Per ora, con un impegno previsto per 100 velivoli, la Turchia realizza diverse componenti per gli F-35 destinati alla propria Aeronautica e ad altri Paesi, compresi quelli americani. Nel caso venisse esclusa, tale produzione andrebbe riallocata, aprendo dunque possibilità di ulteriore lavoro per altri partner del programma. “Il dipartimento della Difesa ha avviato i passi necessari per garantire la pianificazione e la resilienza della catena di fornitura; fonti secondarie di approvvigionamento per le parti prodotte in Turchia sono in fase di valutazione”, ha fatto sapere il portavoce del Pentagono Charles E. Summers Jr.

…E L’OCCASIONE PER L’ITALIA

L’occasione per l’Italia è ghiotta, ma a due condizioni. Primo, occorre confermare l’impegno attuale per 90 velivoli, con il dossier nelle mani del premier Giuseppe Conte (che lo tratterà direttamente con Donald Trump) dopo la “valutazione tecnica” del dicastero della Difesa guidato da Elisabetta Trenta. Secondo, c’è bisogno di farsi trovare preparati nel proporre il sito di Cameri e le competenze acquisite dalla filiera (Pmi comprese) per la sostituzione della produzione turca. Lo stabilimento novarese appartiene al governo italiano ed è gestito da Leonardo con il supporto di un team di Lockheed Martin. Ne consegue l’esigenza di un impegno sistemico, che parta dalla volontà politica e passi per la capacità dell’industria di muoversi con un certo anticipo. In alternativa, l’attuale produzione turca potrebbe muoversi verso altre direzioni.

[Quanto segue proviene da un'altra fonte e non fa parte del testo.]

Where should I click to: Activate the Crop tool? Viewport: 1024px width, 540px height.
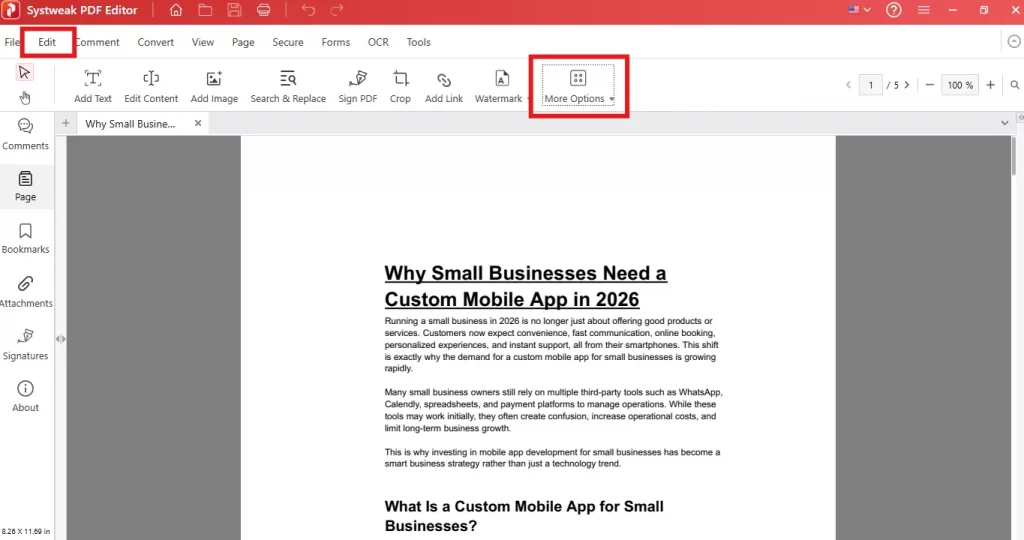point(400,87)
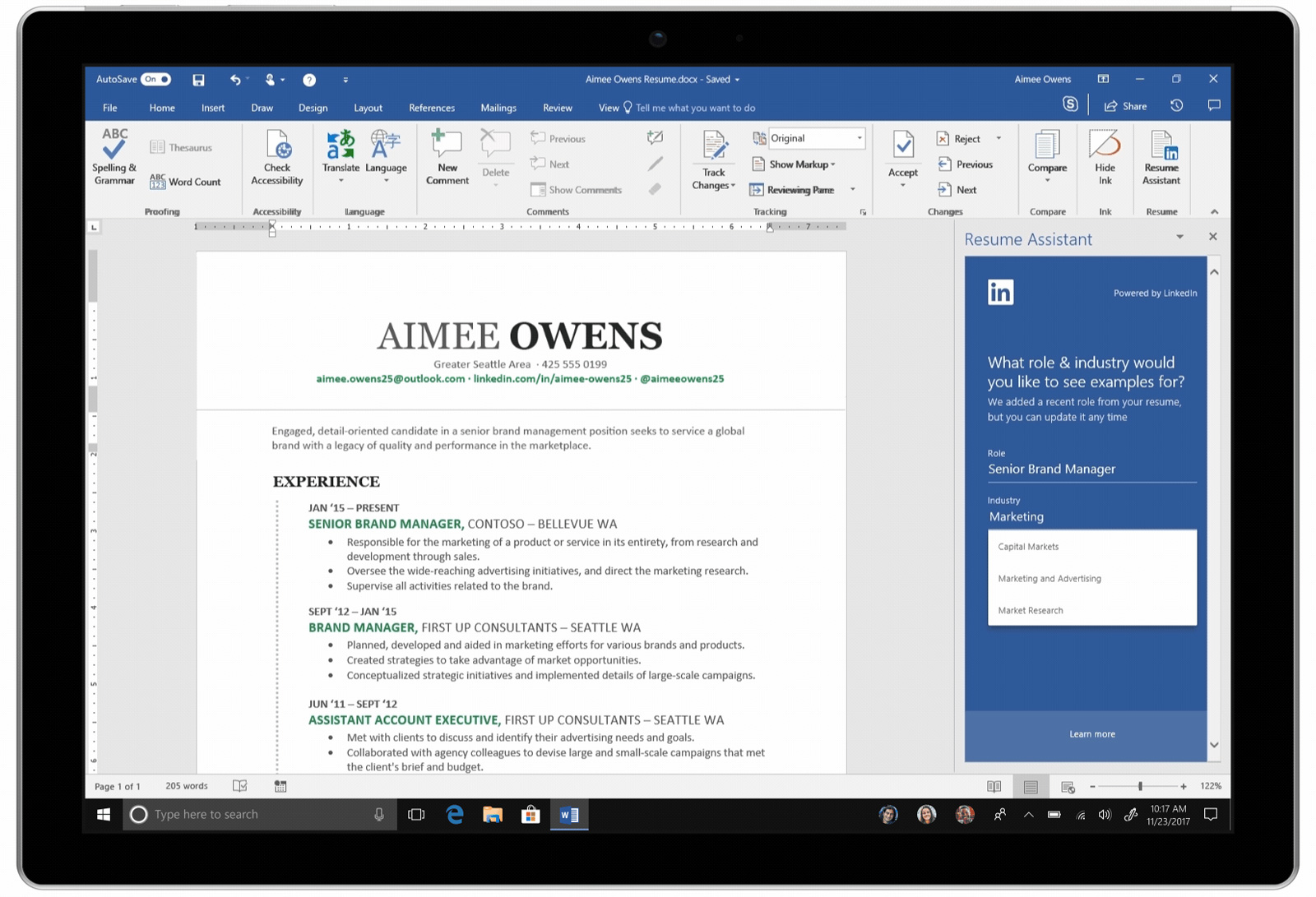Select Marketing and Advertising industry suggestion

pyautogui.click(x=1050, y=579)
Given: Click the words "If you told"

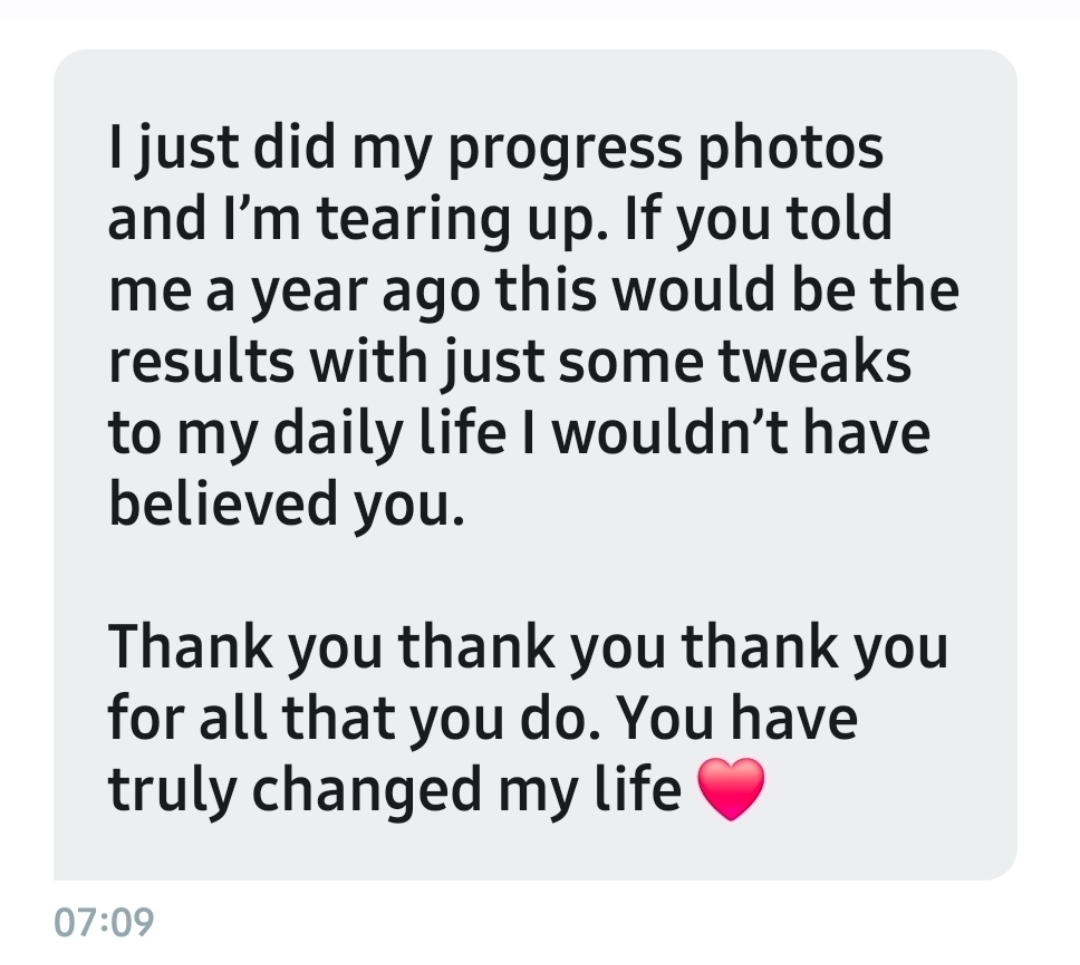Looking at the screenshot, I should click(x=758, y=220).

LE PAROLE DELL’AMBASCIATORE EISENBERG

Lo stesso spirito propositivo sembrerebbe tra l’altro necessario per vedere assemblati in Italia anche i caccia del Belgio, che lo scorso ottobre ha manifestato l’intenzione di acquistare 34 F-35. Lunedì, dal Centro studi americani di Roma, un’indicazione in tal senso è arrivata dall’ambasciatore degli Stati Uniti Lewis Eisenberg. “L’Italia e il sito allo stato dell’arte di Cameri – ha detto – sono nel cuore del programma Joint Strike Fighter”. Il velivolo, ha aggiunto, “rappresenta una tecnologia rivoluzionaria, e speriamo sinceramente che l’Italia possa avere vantaggi nel realizzarla”. Certo, nel caso di una revisione al ribasso degli attuali impegni, il nostro Paese, “come partner e non come semplice acquirente, rischierebbe di sprecare un’opportunità incredibile per rafforzare ulteriormente la propria industria della difesa e spingere in avanti la propria economia”.